Sometimes the players spin the blind man before he starts trying to catch them.
Large hoops are set into motion and the person runs along side it, keeping it rolling with a stick. Hoop-rolling contests can be held to see who can roll their hoop for the longest amount of time or who can roll it the farthest.
Players form a circle and must keep some downy feather afloat within the circle without touching it. They may blow or wave their hands to create a breeze.
Birdie in My Cup
Players form a circle and one player goes to the center with a cup of water. He says, “I have a little birdie in my cup. What color is it?” He then goes around the circle and asks the same question of each player, who in turn give their answer. If the answer is incorrect, the player holding the cup puts his fingertips in the water and flicks water on the incorrect player’s face. When a player guesses the correct color, they switch places and that player becomes it.

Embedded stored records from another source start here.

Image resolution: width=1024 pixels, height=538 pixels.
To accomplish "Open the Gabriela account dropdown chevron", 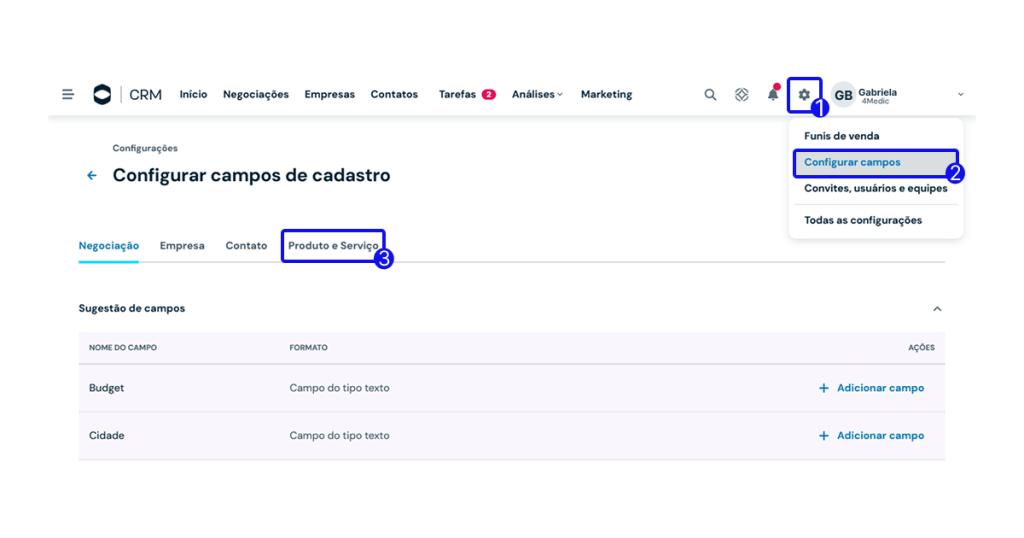I will (x=960, y=95).
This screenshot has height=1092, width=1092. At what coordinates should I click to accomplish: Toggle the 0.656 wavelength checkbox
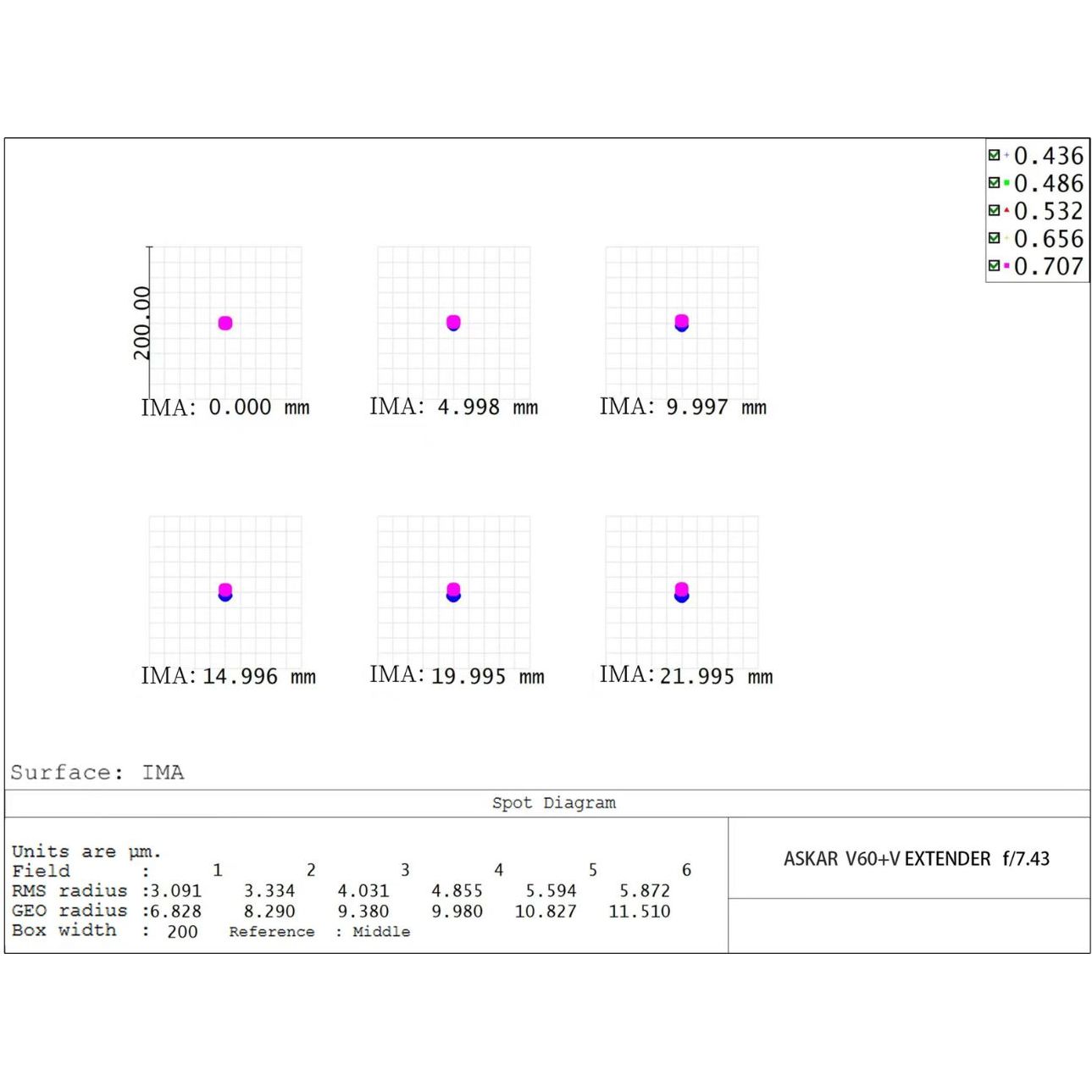pos(994,239)
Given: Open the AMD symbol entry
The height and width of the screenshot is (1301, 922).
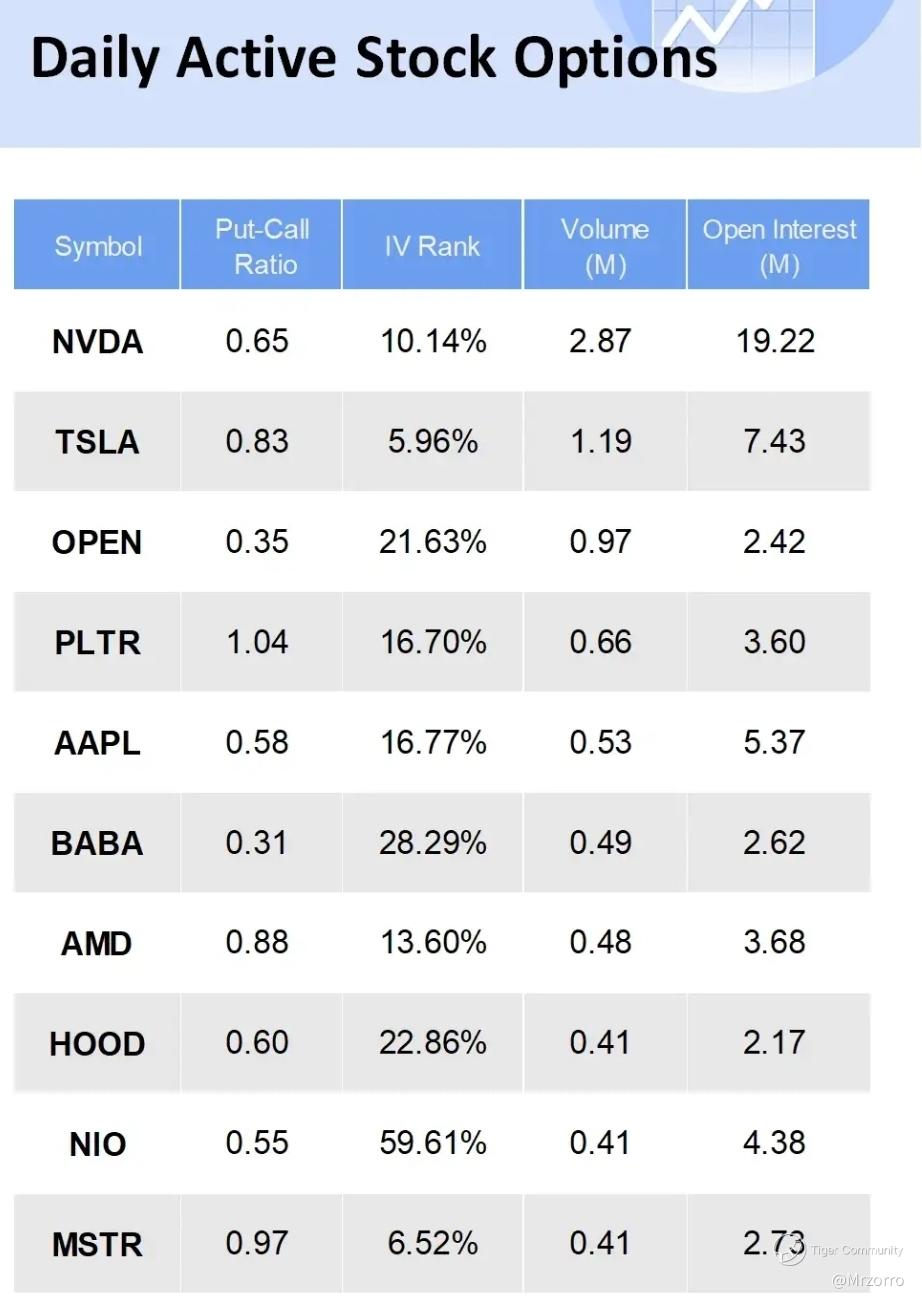Looking at the screenshot, I should pos(97,943).
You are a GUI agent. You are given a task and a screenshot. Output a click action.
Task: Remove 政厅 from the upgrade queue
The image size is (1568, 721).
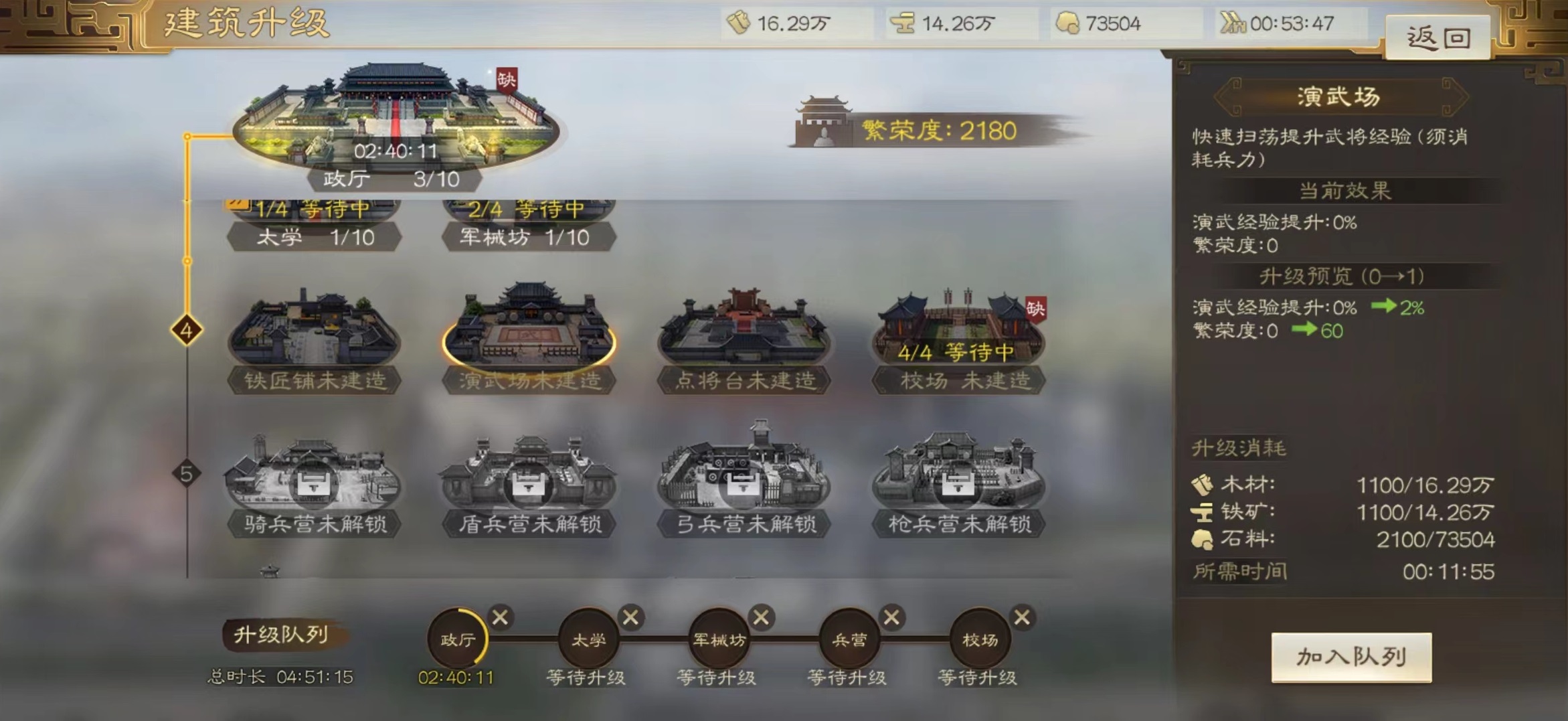pyautogui.click(x=500, y=617)
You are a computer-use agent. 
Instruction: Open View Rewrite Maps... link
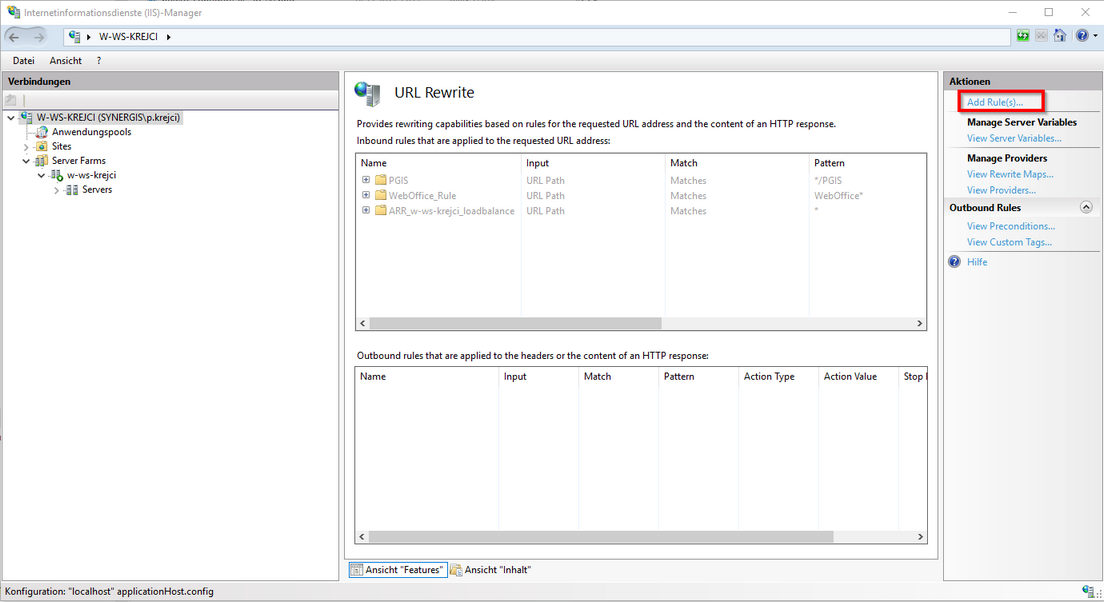tap(1010, 174)
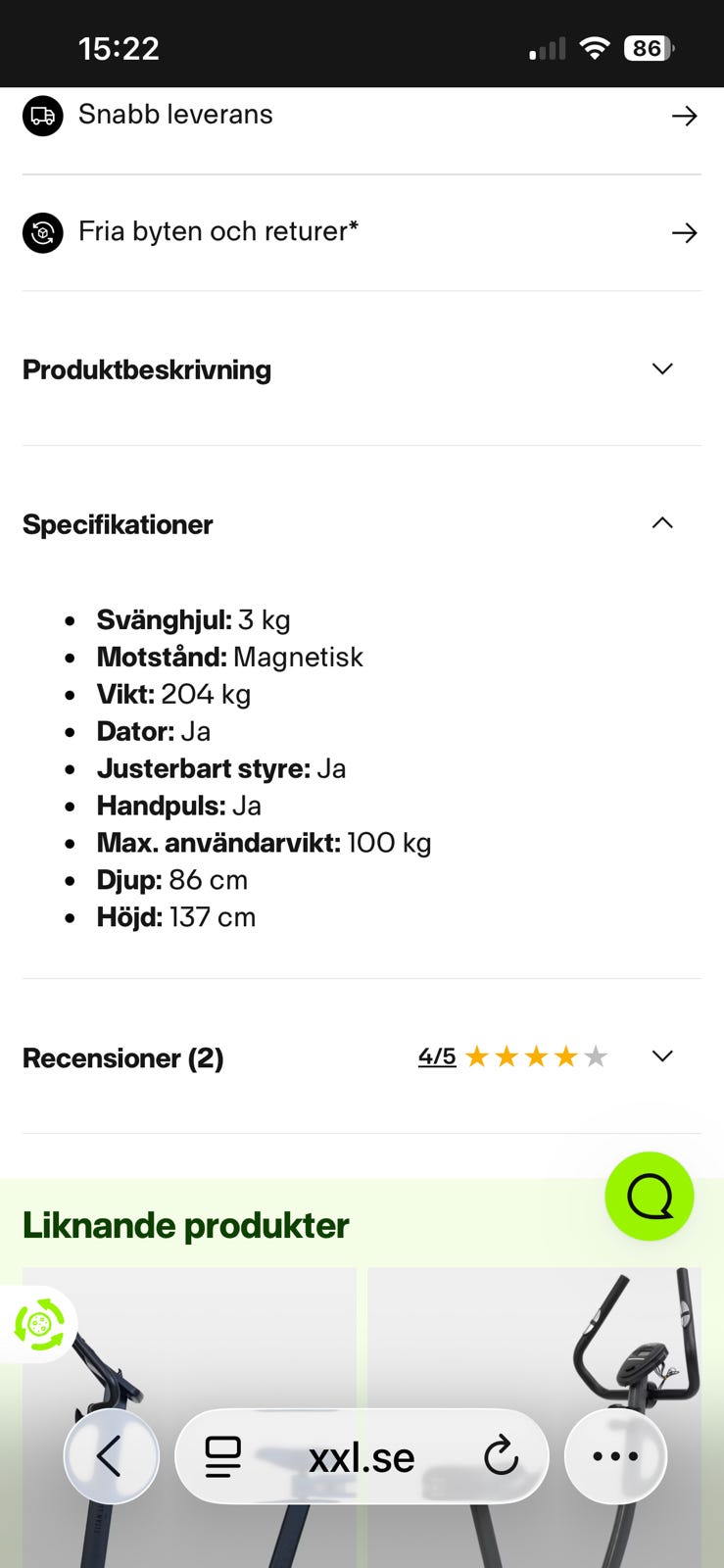
Task: Open the Fria byten och returer arrow
Action: pyautogui.click(x=684, y=233)
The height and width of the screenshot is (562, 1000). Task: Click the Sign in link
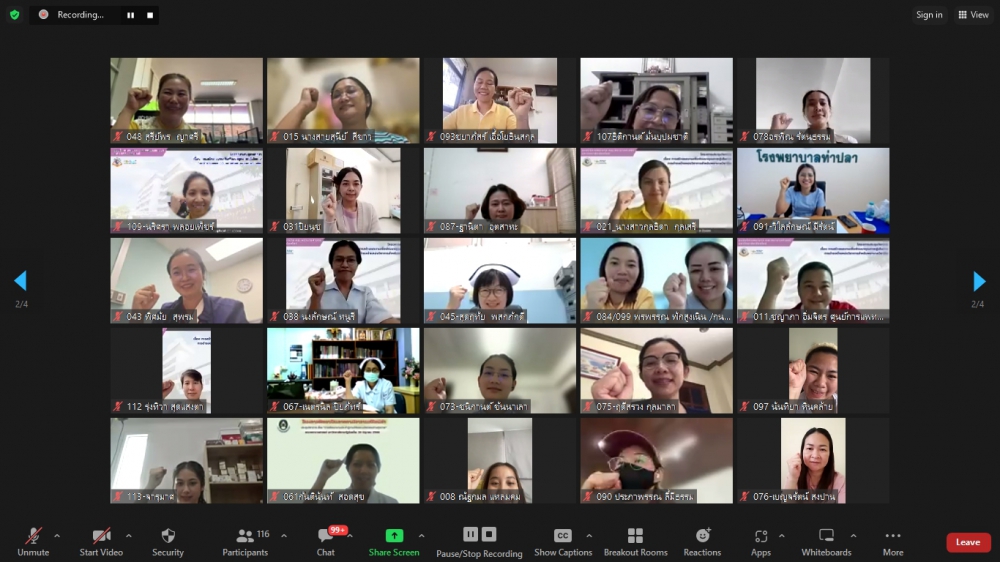(x=929, y=15)
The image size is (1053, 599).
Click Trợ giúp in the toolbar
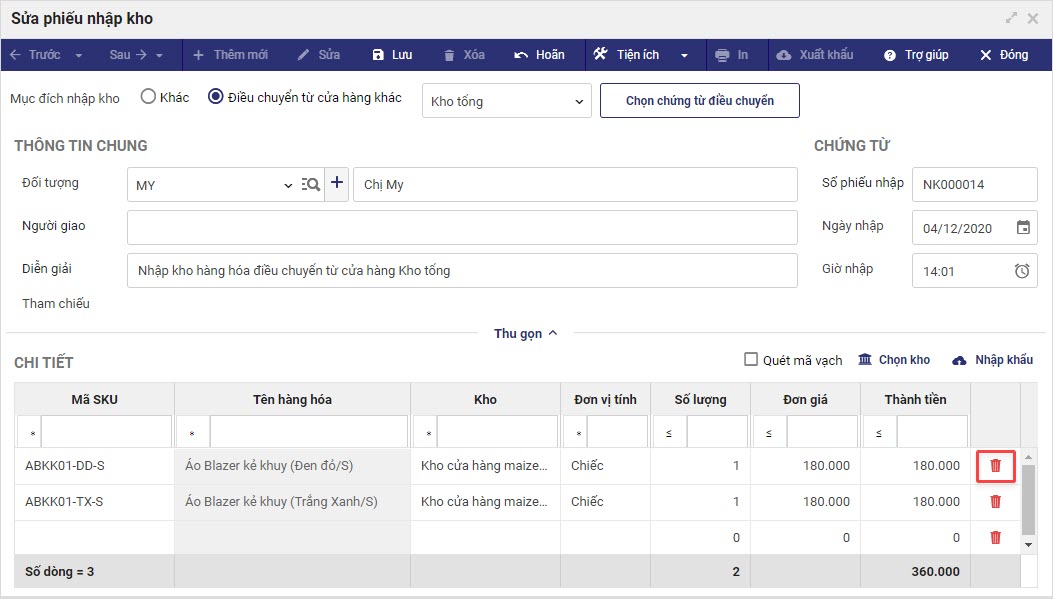coord(916,55)
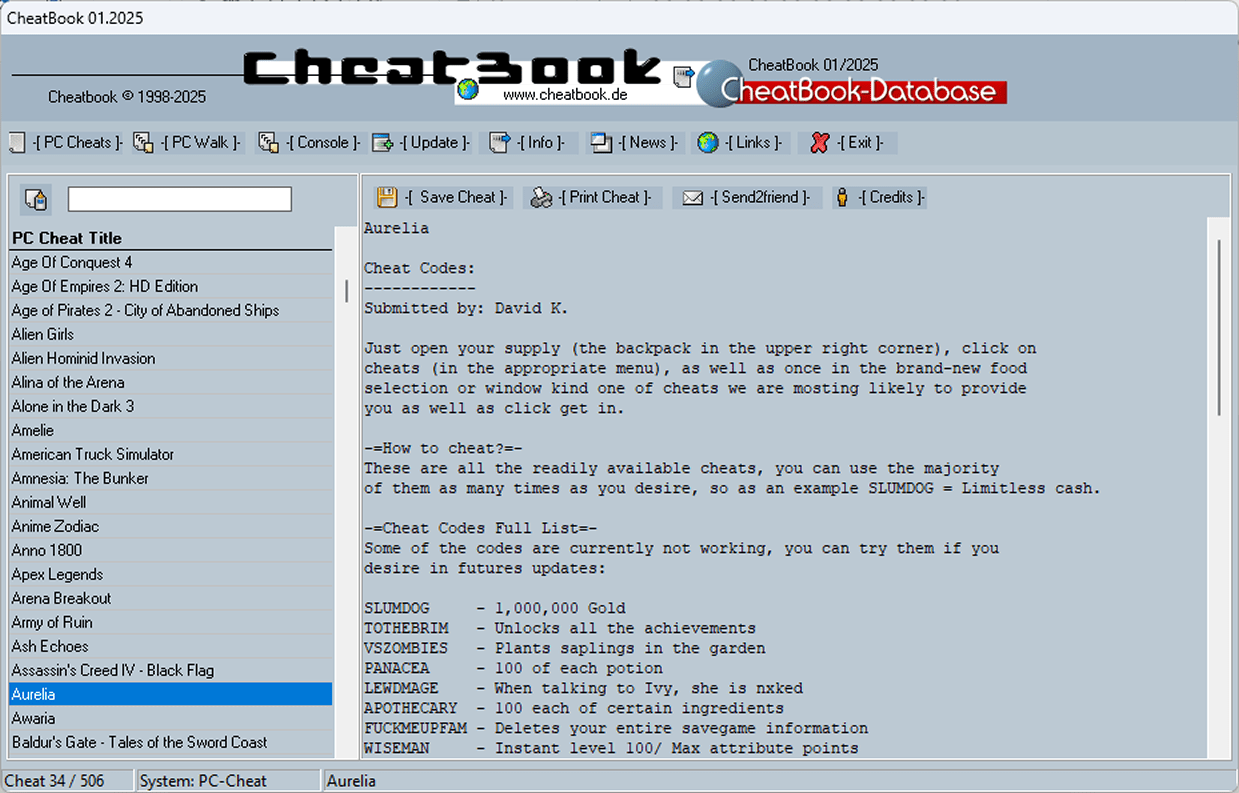Click the www.cheatbook.de link banner
1239x793 pixels.
pos(565,94)
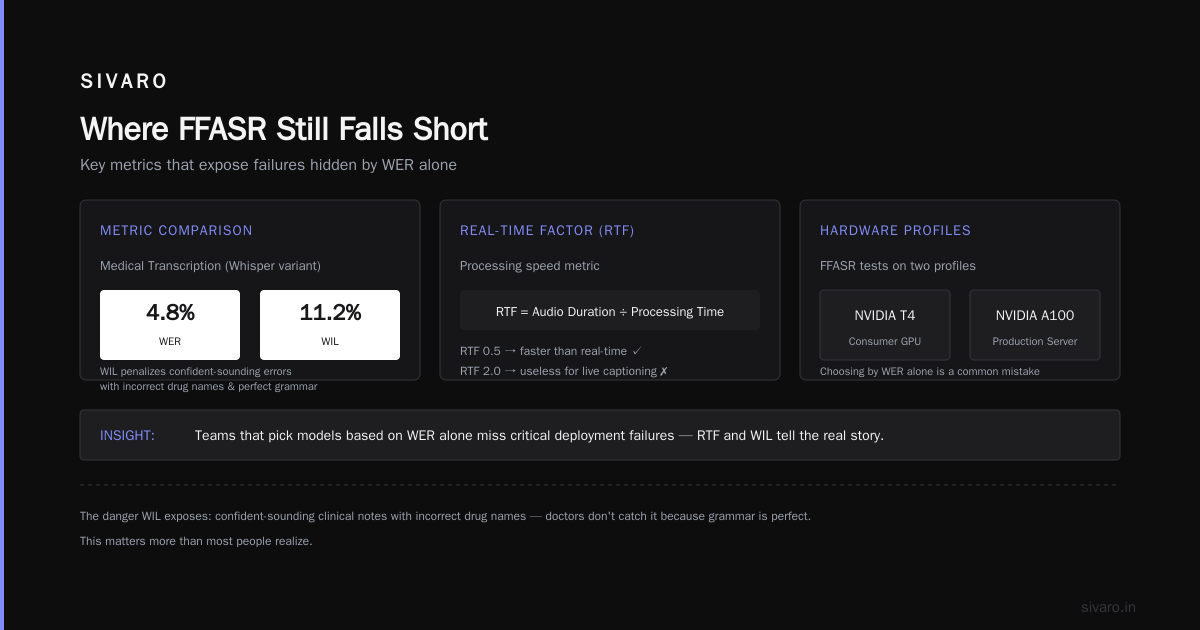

If it’s hot outside, the one who guesses correctly might get the whole cup of water splashed on his face and then the cup is refilled for the next round.
Players all choose an instrument and either they or the conductor comes up with the sound each instrument will make. For example, boom for the drum, plink for the harp, baroomph for the tuba, etc. After each player knows their sound, a song is chosen to which everyone knows the tune and the band members “play” their instruments as the conductor conducts. The conductor may ask members to play louder or softer.
One player is it and covers her eyes while the other players hide. When everyone is hidden they all call out “Whoop!” The player who is it then looks for the hidden players. If she sees one she must call them out by name, “I spy John!” If your name is called you must run to the place from which the person who is it started searching, while the person who is it tries to tag you. If you are tagged, you become it.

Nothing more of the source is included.